課題 → 課題文の「2.体=息=声=共鳴=ことば」から「ルの仕事では成り立ちません。」までの全体を、「ヴォイトレ」を「ボイストレーニング」に変えて書き直す。

課題文 →
「本物の声、自分の声」
○3つに分けてみる
表現のためのトレーニングについては、私は3つに分けています。次のように分けて考えるとよいと思います。
1.心(ハート、魂)
2.体=息=声=共鳴=ことば
3.ステージ=表現の成立
これらの心身とステージまでをヴォイトレで扱います。
○声は1割
プロなのか、一流なのか、表現者なのか、アーティストなのか、ともかくも、この世界に入ってくる多くの人が目指すレベルのことを成し遂げている表現者、ここの場合は音声でのということですが、そこにおいても「声の占める割合は1割」と、ずっと言ってきました。
「人は見た目が9割」とか「伝え方が9割」などというタイトルで本が売れていますが、私から言うと、ここの「人」というのは、「仕事のできる人」ということでしょうが、「見た目」も「伝え方」も占める割合は1割でしょう。ただの人としてなら1割も必要ないかもしれません。それが9割であるというのは、他に何の取り柄もない人と比べてです。それは、クラスで班長を選ぶようなもので、接客、介護などでは好感は持たれるでしょうが、トップレベルの仕事では成り立ちません。
プロや表現者にとっての1割というのは、とてつもない重みを持ちます。たとえば職人技の工芸品や画家の絵のなかで、1割おかしければ、名声はすべて崩れてしまうでしょう。3割バッターなら強打者、2割バッターなら普通の打者です。

提供資料 →
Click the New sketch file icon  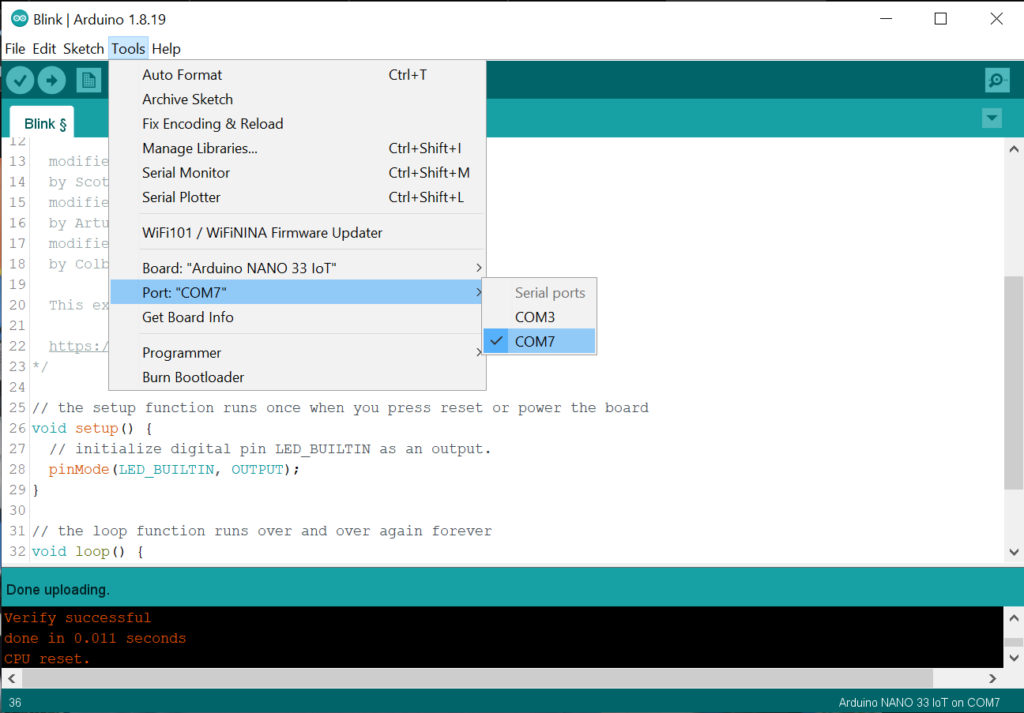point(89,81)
--
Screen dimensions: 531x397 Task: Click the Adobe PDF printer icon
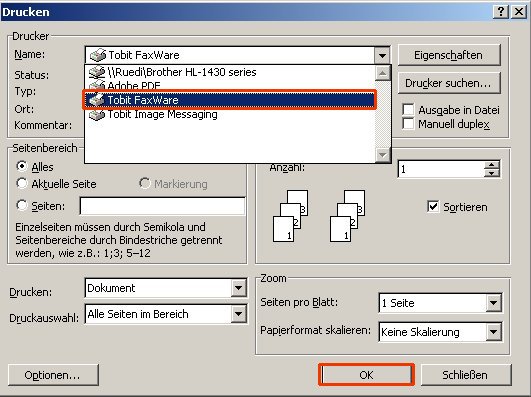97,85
---
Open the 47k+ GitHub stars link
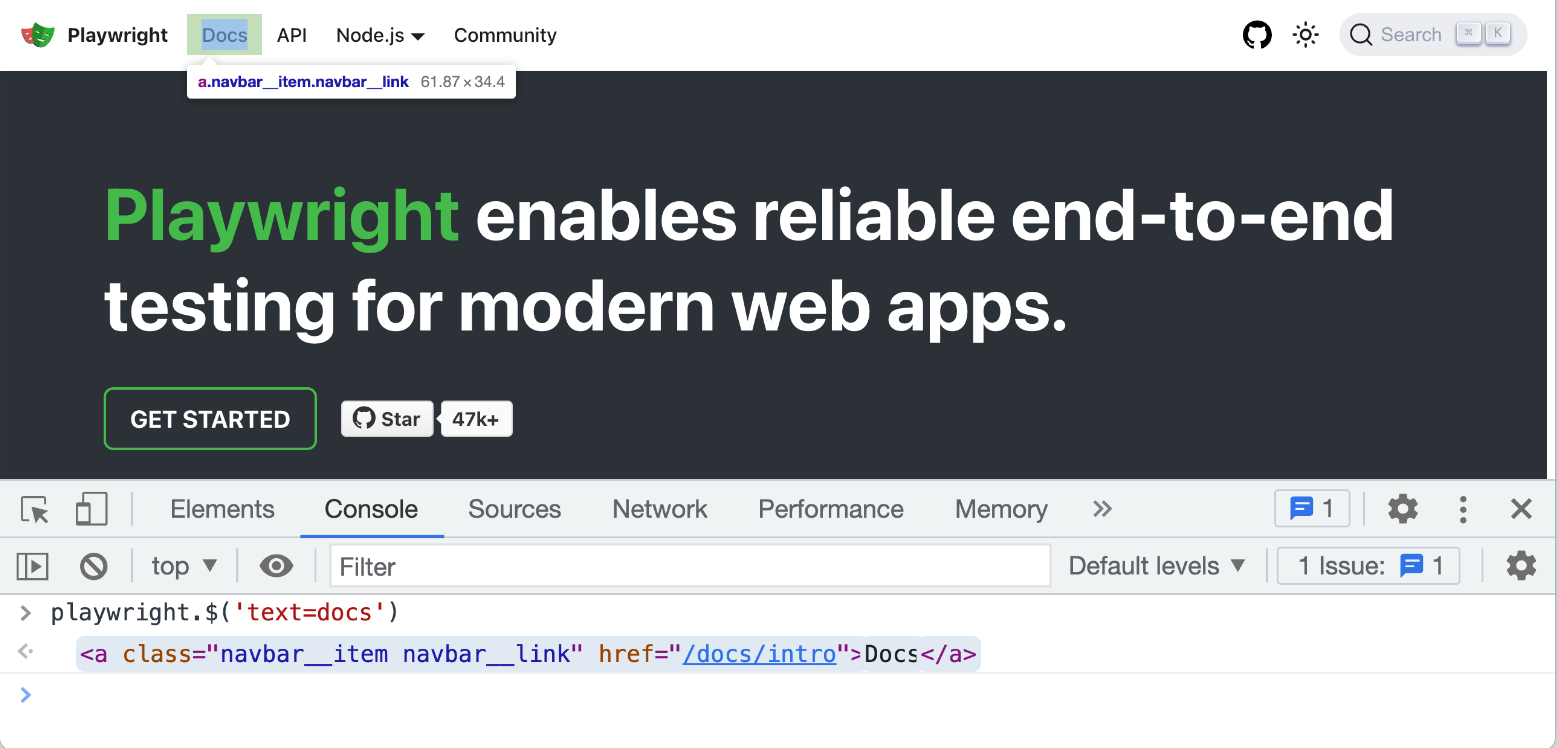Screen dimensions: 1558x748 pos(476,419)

解答 →
2.体=息=声=共鳴=ことば
3.ステージ=表現の成立
これらの心身とステージまでをボイストレーニングで扱います。
○声は1割
プロなのか、一流なのか、表現者なのか、アーティストなのか、ともかくも、この世界に入ってくる多くの人が目指すレベルのことを成し遂げている表現者、ここの場合は音声でのということですが、そこにおいても「声の占める割合は1割」と、ずっと言ってきました。
「人は見た目が9割」とか「伝え方が9割」などというタイトルで本が売れていますが、私から言うと、ここの「人」というのは、「仕事のできる人」ということでしょうが、「見た目」も「伝え方」も占める割合は1割でしょう。ただの人としてなら1割も必要ないかもしれません。それが9割であるというのは、他に何の取り柄もない人と比べてです。それは、クラスで班長を選ぶようなもので、接客、介護などでは好感は持たれるでしょうが、トップレベルの仕事では成り立ちません。